His apartment was a fifth-floor walk-up in Hell’s Kitchen, inside a redbrick building that used to be a warehouse. The super was loitering in the lobby, shining up the rusty metal of the mailboxes. Bobby was built like an old-fashioned icebox, low to the ground but bearing serious weight. He had dark curly hair and a sloping brow, which was usually beaded with sweat. His eyes were small in his round ball of a head, like raisins set on a snowman’s face. They popped as he took in Alex’s disheveled appearance, and he whistled. “You get into a bar fight or something?”
“Too early for that,” Alex said.
“You got blood all over you, you know.”
“Do I?” Alex didn’t have much use for the super, even though he’d known him for the better part of a decade. The man had taken up the habit of hanging around his apartment since Emily had moved in. It took a lot to motivate Bobby to make his way up to the fifth floor, and the panting sounds announcing his arrival could be heard down the hallway.
“Blood’s a bitch to clean up, man.”
“I’ll try not to get any on the floor, Bobby.”
“What’s Emily gonna say about this?” the super called after him.
Alex hiked up the stairs as fast as he could. As he unlocked the door to his apartment, he started to breathe easier. He dropped his keys into a ceramic bowl on the small wooden table next to the door. The light was fading toward sunset, but it streamed in through the south-facing window overlooking West Forty-Eighth Street. He expected to find his dog lying on the large wooden table in front of the window, lapping up the last of the rays, but Sid wasn’t there. He wasn’t on the plush red sofa in the center of the room, either, or on any of the chairs. The galley kitchen was to the left of the front door, but it was empty.
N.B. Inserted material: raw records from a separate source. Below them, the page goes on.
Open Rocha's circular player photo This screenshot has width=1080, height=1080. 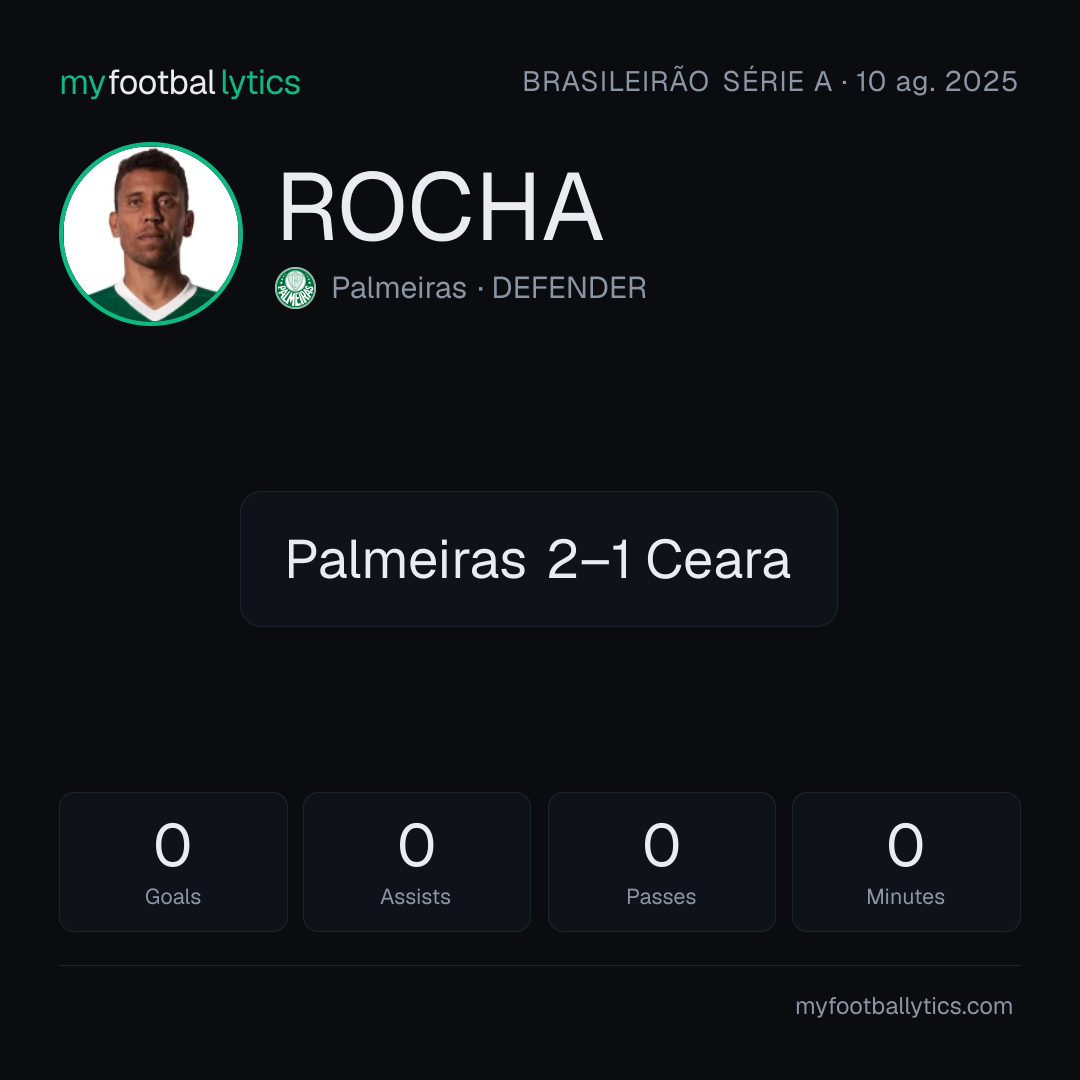click(x=151, y=233)
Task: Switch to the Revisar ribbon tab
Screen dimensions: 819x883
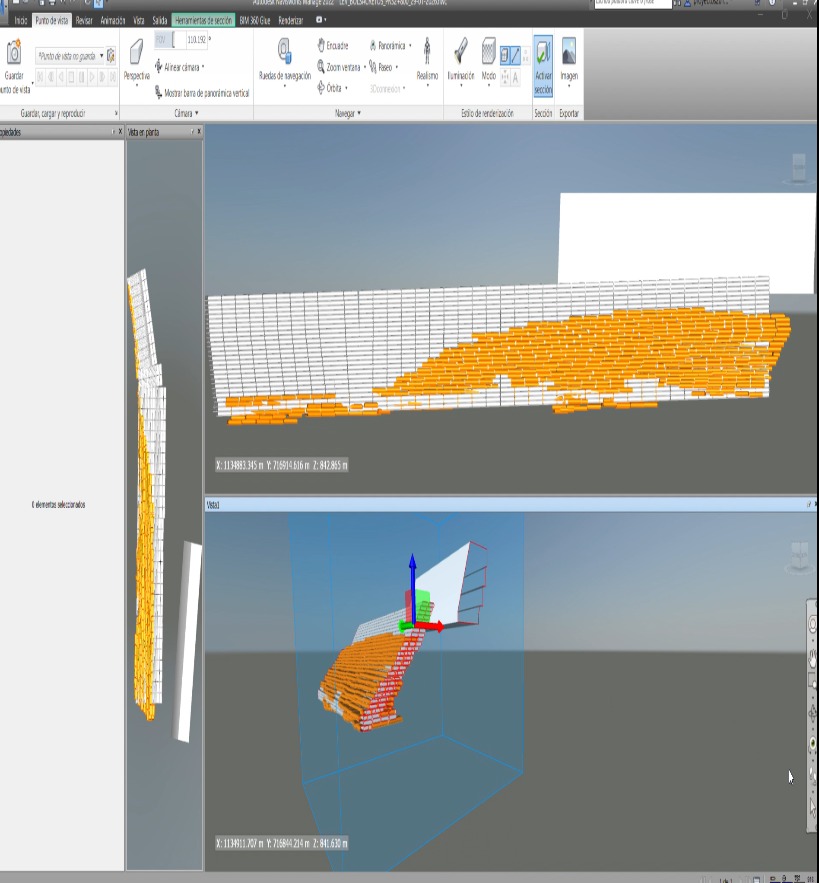Action: pyautogui.click(x=84, y=20)
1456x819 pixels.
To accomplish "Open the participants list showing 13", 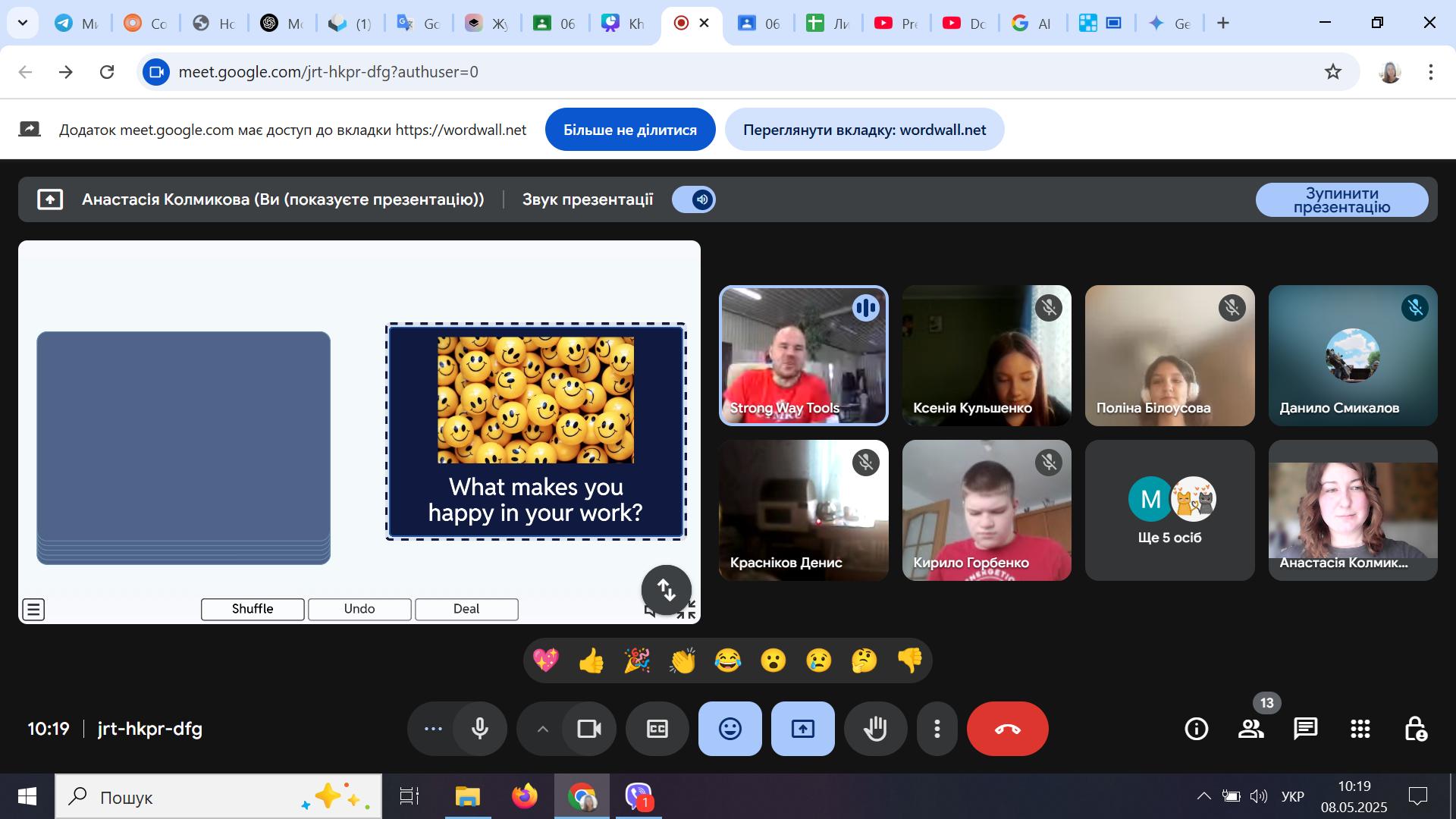I will pyautogui.click(x=1250, y=729).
It took Alex a moment to realize what was wrong: the bedroom door was open. It was a hot day, and he’d left the air-conditioning on in the living room for Sid. He knew he’d shut the bedroom and bathroom doors to keep the place cool. He set his gym bag on the sofa and stood still, listening. Someone was moving around in the bedroom. He felt a sudden glimmer of hope. Emily had come back.
“I was getting worried,” Alex called out. “I thought I had . . .”
There were only the sounds of a drawer slamming shut and then the window screeching in protest against being opened.
Alex rushed to the doorway. There was a woman he’d never seen before in his bedroom. Her platinum-blonde head was already halfway out the window to the fire escape.